Rachel Reeves has already had a go at increasing taxes. Alice Thomson, writing in The Times on 28th May, has listed various attempts:
- Raising Employers’ National Insurance, which has restrained employment opportunities and held back economic growth;
- VAT on private school education, which has not only disrupted the education of 13,000 children but also imposed significantly higher burdens on the state school system, particularly so far as special needs are concerned; and
- A variety of wealth taxes, which have resulted in an exodus of 10,800 millionaires leaving the country, taking their tax money with them.
Meanwhile ‘stealth taxes’ applied by freezing the thresholds of income tax have left huge numbers of people feeling worse off, and this tax burden is a significant part of the reasons why so many people have turned to support Nigel Farage’s Reform party.
No wonder Rachel Reeves will not be applying any further tax increases.
I recall a meeting with Treasury tax officials several years ago who appreciated the illogicality of taxing anything that can move overseas: like businesses or people. They therefore spoke of taxing property, which cannot be offshored, and Matthew Syed refers to ‘taxing the value of land’ in his article for the same reason. However, this route has been pretty much exhausted by the imposition of additional Stamp Duty and the application of Inheritance Tax on farming land since my meeting with those Treasury officials.
So she will have to bear down heavily on spending, but that's not as easy as Elon Musk thought when he took over as Head Honcho of DOGE (the U.S. Department of Government Efficiency). Trump's administration is now starting to understand that politicians don't have carte blanche to do anything they want, whether wholesale removal of government departments or trade tariffs: the legislative appeal system can hold back their excesses, as Fraser Nelson explained in The Times on 31st May.
We're also seeing significant new demands for defence spending, which is hardly surprising in today's world. That will add significantly to the cost of debt servicing, thereby comprising a combined scale of ‘indispensable spending’ not far off the annual cost of the NHS.

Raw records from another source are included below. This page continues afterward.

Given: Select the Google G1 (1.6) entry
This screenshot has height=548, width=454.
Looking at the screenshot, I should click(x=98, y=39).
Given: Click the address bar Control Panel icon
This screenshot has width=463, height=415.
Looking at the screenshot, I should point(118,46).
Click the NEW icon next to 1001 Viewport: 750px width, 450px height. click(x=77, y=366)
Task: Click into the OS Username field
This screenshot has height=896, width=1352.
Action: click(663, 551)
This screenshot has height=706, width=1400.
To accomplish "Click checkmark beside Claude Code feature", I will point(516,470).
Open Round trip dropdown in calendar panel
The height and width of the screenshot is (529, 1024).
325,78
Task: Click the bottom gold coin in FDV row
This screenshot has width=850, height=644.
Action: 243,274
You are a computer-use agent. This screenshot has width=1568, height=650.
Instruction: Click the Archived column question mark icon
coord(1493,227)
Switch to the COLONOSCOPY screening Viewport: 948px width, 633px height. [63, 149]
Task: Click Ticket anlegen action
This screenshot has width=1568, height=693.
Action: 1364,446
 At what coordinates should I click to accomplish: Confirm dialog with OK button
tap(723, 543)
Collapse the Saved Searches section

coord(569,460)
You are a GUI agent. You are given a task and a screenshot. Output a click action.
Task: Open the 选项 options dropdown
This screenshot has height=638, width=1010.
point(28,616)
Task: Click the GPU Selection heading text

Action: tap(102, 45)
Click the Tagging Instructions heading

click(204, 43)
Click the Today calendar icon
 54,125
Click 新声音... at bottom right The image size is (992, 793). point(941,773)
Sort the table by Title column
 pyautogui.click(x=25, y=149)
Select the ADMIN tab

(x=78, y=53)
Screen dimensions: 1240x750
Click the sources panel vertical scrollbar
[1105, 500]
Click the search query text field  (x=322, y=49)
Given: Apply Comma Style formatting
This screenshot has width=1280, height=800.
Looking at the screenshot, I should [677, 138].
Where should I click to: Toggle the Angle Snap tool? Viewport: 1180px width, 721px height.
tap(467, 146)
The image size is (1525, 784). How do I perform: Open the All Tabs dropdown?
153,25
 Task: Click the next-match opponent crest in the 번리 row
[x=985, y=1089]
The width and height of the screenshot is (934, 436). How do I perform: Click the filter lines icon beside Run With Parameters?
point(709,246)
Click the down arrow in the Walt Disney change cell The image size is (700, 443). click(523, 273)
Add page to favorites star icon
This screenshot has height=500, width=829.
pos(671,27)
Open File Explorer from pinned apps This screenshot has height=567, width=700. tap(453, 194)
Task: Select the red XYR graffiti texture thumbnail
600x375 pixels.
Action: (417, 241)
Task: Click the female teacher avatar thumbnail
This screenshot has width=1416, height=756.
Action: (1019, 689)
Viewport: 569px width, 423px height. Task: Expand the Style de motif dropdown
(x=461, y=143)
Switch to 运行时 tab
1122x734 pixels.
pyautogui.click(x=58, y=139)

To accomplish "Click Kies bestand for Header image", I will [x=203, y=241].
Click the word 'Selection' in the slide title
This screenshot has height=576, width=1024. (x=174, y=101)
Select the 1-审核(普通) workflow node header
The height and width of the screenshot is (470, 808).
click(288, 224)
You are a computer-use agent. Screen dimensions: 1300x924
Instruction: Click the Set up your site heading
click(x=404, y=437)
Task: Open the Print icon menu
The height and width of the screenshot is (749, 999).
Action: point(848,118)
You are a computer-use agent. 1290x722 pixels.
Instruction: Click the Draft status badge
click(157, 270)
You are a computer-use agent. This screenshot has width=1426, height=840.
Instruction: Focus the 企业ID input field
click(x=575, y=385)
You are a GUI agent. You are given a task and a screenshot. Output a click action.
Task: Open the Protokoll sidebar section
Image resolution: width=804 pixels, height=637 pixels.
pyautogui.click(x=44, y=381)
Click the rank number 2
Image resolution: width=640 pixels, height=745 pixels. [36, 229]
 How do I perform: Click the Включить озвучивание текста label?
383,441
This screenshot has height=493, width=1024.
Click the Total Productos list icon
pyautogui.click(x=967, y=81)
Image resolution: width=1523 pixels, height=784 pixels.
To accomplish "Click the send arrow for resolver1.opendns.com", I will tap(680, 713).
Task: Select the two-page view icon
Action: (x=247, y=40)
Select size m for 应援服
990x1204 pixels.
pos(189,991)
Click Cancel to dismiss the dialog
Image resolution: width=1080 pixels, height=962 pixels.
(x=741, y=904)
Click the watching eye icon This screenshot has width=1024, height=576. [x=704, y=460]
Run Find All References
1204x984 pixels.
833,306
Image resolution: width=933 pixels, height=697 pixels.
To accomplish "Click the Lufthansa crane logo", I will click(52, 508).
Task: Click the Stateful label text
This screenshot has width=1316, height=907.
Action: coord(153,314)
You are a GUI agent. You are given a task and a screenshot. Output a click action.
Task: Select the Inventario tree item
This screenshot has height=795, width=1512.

This brings us full circle back to Autumn 2022, when we first commented on the subject of ‘Health and the Economy’. This was when Jeremy Hunt had just taken over as Chancellor following a prolonged spell as Secretary of State for Health. The solution which we put forward then remains as relevant today: moving away from universal welfare to introduce a mandatory private health insurance for wealthy older people, accessible by the NHS as their services are used. We've updated this proposal to reflect the new political environment.
How else could the Chancellor bear down on spending?
There are many other areas where welfare could be changed from a universal to a targeted application and where, unlike winter fuel payments, the wealthy would not complain at needing to pay their way via a subscription: one such example is the ENCTS free bus pass scheme for old people.
But no doubt we will also hear much about the use of AI systems to reduce the cost of the Civil Service. Whether it works or not may depend on DOGE-like resistance, but we probably won’t find that out until beyond the next General Election: another case of short-termism turning reliable delivery into good intentions.
However, there’s no getting away from the fact that the real ‘Elephant in the Room’ is the sheer scale of public debt. As Matthew Syed concludes in his article, ‘Historians have noted that there are two ways to enslave a nation. One is by the sword. The other is by debt. The irony of 21st-century democracy is that we have enslaved ourselves and, most reprehensibly, our children too’. In both the United Kingdom and the United States, we need a strategy for massively reducing this burden on future generations.